The short course, which runs Aug. 5-7, is the largest beef educational event in the country and attracts more than 2,200 attendees annually. Capital Farm Credit is the lead sponsor.
The short course features 24 sessions covering basic practices, new technologies and other important industry topics. These sessions provide participants with an opportunity to choose workshops based on their level of production experience and the needs of their ranch.
“Concurrent workshops will feature information on introductory cattle production, forage management practices, range management, nutrition and reproduction, record keeping, genetics, purebred cattle and much more,” said Dr. Jason Cleere, Texas A&M AgriLife Extension Service beef cattle specialist, College Station, and conference coordinator. “The goal of the short course each year is to provide sessions on basic beef cattle production practices as well as the most cutting-edge information needed by beef cattle producers. We think we have information for everyone to take home and apply to their operations.”
The last day of the short course features five sessions that demonstrate many of the management practices implemented on the ranch, Cleere said.
“There will be live cattle demonstrations on identifying cattle, castrating calves, proper injection practices and how to collect blood for pregnancy testing,” he said.
The Brush Busters demonstration will cover how to manage prickly pear, mesquite, greenbrier, Chinese tallow trees, huisache and other species.
“We will show how to properly manage a wide variety of brush species and also have a discussion on purchasing tractors and operating them safely,” Cleere said.
A beef cattle business management workshop, beef carcass value determination workshop and live cattle-handling and chute-side demonstrations are also planned.
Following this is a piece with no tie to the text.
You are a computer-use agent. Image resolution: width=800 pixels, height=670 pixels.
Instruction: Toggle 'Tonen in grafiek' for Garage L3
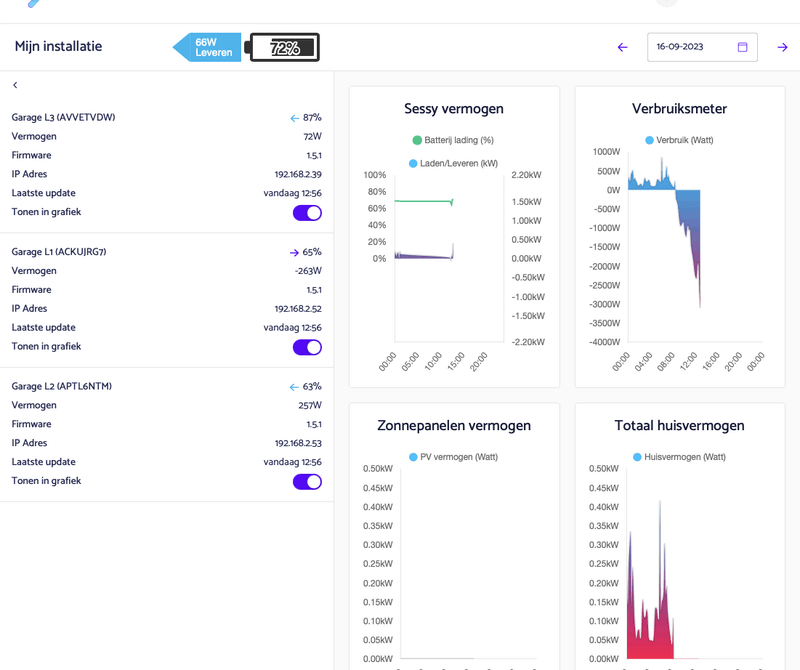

“A popular session each year is held at the Rosenthal Meat Science and Technology Center where specialists will demonstrate the cutting of a beef carcass and where the value is for producers interested in selling beef off the ranch.”
Participants can earn at least nine Texas Department of Agriculture pesticide continuing education units if they are already licensed, Cleere added.
An industry trade show will be held during the event, featuring more than 140 agricultural businesses and service exhibits.
“And the famous Texas Aggie Prime Rib Dinner is always a highlight of the short course,” Cleere said.